Hi. I kind of took a hiatus from blogging. I’m back now and hopefully on a regular basis with an interesting, thought-provoking case for employers. Here it is:
Did you know that it’s possible for your employee to earn $200k a year AND get overtime pay???? Wait. Whaaaaaat? No way!
Yes, way. Thus said the US Supreme Court, in a recent case, thereby affirming the 5th Circuit’s ruling.
I wrote about this case a while back — before it went up to the SCOTUS, but I’ll recap the sitch and share some takeaways.
The case is Helix Energy Solutions Inc, v, Hewitt. Mr. Hewitt was a tool pusher for the oil and gas company Helix Energy Solutions. He made more than $200k a year. He worked significantly more than 40 hours a week and was classified as a salaried exempt employee. He was paid a daily rate, leading to fluctuating, but not overtime pay each week. So he sued Helix, claiming he was entitled to overtime pay.
But how can a salaried employee earning that much money can get overtime? Did his job meet the criteria of an Executive Employee (rendering his position exempt)? SCOTUS said No. (More on that in a minute. But isn’t there a Highly Compensated Employee exemption category under the federal FLSA (and many state wage and hour laws)? Yes, and I’ll come back to that. Let’s first look at why the court ruled that he was not an Executive.
Under the FLSA, an employee is considered a bona fide executive excluded from the FLSA’s minimum wage and overtime protections if the employee meets three distinct tests: (1) the “salary basis” test, which requires that an employee receive a predetermined and fixed salary that does not vary with the amount of time worked; (2) the “salary level” test, which requires a preset salary that equals or exceeds a specified amount ($455 a week at the time the events took place, but now $684 a week); and (3) the job “duties” test.
The job duties test for an executive is as follows:
- managing an enterprise, (or division, sub-division, shift, or department);
- directing 2 or more other full-time employees (a responsibility that cannot be shared with anyone);
- and exercising power to hire and fire (or make recommendations as to job status that are given due weight).
A highly compensated employee who fulfills one of the duties of an executive, administrative or professional employee and who currently earns $107,432 a year ($100k at the time this case’s events took place) paid on a salary basis would also be exempt from minimum wage and overtime requirements. So both of these exemptions claimed by Helix require paying the employee on a salary basis
Believe it or not, SCOTUS found payment on a salary basis missing in this case. Are you surprised? Let’s look a little deeper.
As I’ve mentioned, Helix paid Mr. Hewitt a daily rate. While he got paid every 2 weeks, his pay varied based on how many days in each pay period he worked, and he had no guaranteed weekly minimum. Actual receipt of more than the minimum salary threshold in and of itself, per the SCOTUS, is not relevant. Paying on a salary basis requires the employer to ensure that the employee is guaranteed each week to receive at least the minimum salary threshold.

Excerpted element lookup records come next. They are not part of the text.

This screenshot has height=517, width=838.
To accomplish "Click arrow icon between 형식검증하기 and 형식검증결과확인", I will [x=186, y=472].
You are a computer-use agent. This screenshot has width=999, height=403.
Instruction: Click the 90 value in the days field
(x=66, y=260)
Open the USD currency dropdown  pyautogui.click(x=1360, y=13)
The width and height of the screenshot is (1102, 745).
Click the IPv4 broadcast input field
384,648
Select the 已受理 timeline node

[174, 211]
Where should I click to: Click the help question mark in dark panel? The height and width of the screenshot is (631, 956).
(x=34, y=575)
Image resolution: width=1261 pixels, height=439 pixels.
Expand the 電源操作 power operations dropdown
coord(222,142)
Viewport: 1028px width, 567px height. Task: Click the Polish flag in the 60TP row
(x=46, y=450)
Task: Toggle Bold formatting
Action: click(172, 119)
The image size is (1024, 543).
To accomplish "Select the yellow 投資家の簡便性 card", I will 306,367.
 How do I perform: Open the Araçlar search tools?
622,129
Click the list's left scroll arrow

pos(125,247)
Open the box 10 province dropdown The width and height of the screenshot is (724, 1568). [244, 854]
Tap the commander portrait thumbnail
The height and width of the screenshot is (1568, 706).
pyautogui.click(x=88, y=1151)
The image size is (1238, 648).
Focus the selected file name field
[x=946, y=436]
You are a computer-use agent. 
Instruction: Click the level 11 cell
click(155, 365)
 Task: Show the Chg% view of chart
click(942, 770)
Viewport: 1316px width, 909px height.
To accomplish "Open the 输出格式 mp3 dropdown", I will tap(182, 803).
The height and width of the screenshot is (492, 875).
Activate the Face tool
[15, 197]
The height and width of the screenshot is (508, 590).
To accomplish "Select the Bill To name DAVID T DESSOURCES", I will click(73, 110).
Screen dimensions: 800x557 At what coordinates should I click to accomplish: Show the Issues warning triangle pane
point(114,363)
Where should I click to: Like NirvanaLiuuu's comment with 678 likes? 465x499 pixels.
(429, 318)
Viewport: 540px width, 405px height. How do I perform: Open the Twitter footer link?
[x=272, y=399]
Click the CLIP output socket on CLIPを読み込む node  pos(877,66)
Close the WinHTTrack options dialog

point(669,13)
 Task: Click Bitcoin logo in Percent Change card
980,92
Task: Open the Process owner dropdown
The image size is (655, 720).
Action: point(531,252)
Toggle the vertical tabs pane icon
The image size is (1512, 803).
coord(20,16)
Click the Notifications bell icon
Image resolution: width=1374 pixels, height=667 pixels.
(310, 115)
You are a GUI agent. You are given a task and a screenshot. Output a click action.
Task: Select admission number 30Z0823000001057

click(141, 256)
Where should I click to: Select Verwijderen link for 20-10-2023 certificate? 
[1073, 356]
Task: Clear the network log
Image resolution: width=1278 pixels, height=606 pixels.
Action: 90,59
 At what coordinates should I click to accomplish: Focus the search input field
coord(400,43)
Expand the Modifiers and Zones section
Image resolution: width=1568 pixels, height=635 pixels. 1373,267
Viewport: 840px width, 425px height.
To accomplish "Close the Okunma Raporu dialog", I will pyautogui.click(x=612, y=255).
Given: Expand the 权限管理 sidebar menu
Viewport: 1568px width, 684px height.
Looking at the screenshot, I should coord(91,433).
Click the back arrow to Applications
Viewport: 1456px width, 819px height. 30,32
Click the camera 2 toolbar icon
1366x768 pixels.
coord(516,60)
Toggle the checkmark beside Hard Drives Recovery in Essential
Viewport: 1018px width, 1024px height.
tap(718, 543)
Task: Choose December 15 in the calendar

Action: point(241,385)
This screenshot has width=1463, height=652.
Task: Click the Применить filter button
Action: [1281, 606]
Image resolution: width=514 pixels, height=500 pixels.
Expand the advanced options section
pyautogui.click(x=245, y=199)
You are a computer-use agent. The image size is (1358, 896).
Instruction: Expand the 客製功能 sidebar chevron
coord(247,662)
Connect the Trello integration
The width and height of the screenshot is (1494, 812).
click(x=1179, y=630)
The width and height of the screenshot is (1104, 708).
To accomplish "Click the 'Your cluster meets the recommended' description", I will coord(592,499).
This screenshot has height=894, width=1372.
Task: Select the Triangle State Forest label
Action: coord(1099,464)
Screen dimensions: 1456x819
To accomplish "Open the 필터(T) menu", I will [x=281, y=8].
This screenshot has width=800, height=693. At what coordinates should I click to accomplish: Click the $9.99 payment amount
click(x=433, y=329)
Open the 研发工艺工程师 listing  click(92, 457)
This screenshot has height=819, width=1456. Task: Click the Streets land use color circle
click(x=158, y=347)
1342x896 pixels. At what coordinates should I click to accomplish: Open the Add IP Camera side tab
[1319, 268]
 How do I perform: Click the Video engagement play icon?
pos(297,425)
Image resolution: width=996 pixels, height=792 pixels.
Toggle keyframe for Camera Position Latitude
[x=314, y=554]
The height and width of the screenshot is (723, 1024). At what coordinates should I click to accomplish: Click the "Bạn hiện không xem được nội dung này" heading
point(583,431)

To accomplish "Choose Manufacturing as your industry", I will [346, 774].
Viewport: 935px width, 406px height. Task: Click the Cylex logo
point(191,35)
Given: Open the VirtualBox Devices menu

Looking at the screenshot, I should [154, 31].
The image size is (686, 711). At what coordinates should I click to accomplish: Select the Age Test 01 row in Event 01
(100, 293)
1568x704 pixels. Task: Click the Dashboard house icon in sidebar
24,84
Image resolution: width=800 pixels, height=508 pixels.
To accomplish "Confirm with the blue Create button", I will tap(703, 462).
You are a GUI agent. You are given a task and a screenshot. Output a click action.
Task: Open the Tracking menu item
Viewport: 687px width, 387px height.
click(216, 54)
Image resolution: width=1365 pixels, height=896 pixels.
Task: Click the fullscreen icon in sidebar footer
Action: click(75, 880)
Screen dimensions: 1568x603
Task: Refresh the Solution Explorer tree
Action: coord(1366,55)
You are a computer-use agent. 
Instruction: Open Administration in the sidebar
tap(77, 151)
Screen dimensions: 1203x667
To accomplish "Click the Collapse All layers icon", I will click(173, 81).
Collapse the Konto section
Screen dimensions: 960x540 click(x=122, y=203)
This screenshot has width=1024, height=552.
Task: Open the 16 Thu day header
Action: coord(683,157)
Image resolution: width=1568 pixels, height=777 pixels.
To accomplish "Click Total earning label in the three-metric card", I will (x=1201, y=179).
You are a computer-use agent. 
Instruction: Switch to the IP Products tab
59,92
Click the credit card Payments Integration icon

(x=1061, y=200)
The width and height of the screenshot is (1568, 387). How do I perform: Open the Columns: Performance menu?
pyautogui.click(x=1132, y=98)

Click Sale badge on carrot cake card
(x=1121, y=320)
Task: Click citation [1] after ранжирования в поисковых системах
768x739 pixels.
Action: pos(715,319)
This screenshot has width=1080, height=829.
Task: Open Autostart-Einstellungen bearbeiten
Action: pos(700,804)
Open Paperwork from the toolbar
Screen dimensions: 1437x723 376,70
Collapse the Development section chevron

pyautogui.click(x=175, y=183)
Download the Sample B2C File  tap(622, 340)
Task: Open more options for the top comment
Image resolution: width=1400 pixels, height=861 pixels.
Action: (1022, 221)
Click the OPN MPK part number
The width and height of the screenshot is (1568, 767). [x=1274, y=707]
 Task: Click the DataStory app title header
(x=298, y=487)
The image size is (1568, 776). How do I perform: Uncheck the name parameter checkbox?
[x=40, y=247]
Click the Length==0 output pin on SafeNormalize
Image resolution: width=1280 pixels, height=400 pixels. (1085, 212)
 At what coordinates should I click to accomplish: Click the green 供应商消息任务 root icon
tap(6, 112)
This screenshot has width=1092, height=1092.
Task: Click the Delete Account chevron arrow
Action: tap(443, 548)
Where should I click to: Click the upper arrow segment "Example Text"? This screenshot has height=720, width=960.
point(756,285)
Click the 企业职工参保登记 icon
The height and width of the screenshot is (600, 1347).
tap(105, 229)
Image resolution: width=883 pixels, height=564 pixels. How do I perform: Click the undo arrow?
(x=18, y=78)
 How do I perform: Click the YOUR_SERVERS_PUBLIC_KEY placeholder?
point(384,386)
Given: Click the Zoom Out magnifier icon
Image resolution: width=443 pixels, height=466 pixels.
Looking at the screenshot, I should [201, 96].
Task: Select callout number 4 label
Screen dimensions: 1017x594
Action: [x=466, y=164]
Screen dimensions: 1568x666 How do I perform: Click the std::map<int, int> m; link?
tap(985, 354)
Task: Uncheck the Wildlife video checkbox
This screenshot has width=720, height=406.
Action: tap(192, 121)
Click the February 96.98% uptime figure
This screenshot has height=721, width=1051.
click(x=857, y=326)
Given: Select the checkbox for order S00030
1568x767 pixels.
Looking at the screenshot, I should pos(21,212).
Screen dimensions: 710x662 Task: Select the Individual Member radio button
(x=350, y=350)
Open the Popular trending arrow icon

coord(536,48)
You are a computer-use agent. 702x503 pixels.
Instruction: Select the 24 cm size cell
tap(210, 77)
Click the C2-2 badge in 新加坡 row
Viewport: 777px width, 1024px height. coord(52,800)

That did not happen here. Even though Mr. Hewitt received a lot of pay each week, there was no guaranteed minimum. Pay without a guaranteed minimum cannot be a salary, no matter how high it is.
So what are our takeaways (or at least some key ones, IMHO)?
1. Even paying an employee oodles of money is no guarantee that their job is overtime exempt.
2. Even if the employee always actually receives more than the minimum salary amount required under federal and/or state wage & hour laws s/he may still be eligible for overtime
3. Satisfying the salary basis requirement means ensuring that the employee is guaranteed a predetermined amount if s/he works at least part of any week — and that amount equals or exceeds the minimum under federal/state law.
4. Employers must satisfy the salary AND primary duties tests for a job to be overtime-exempt.
How’s that for a thought-provoking case?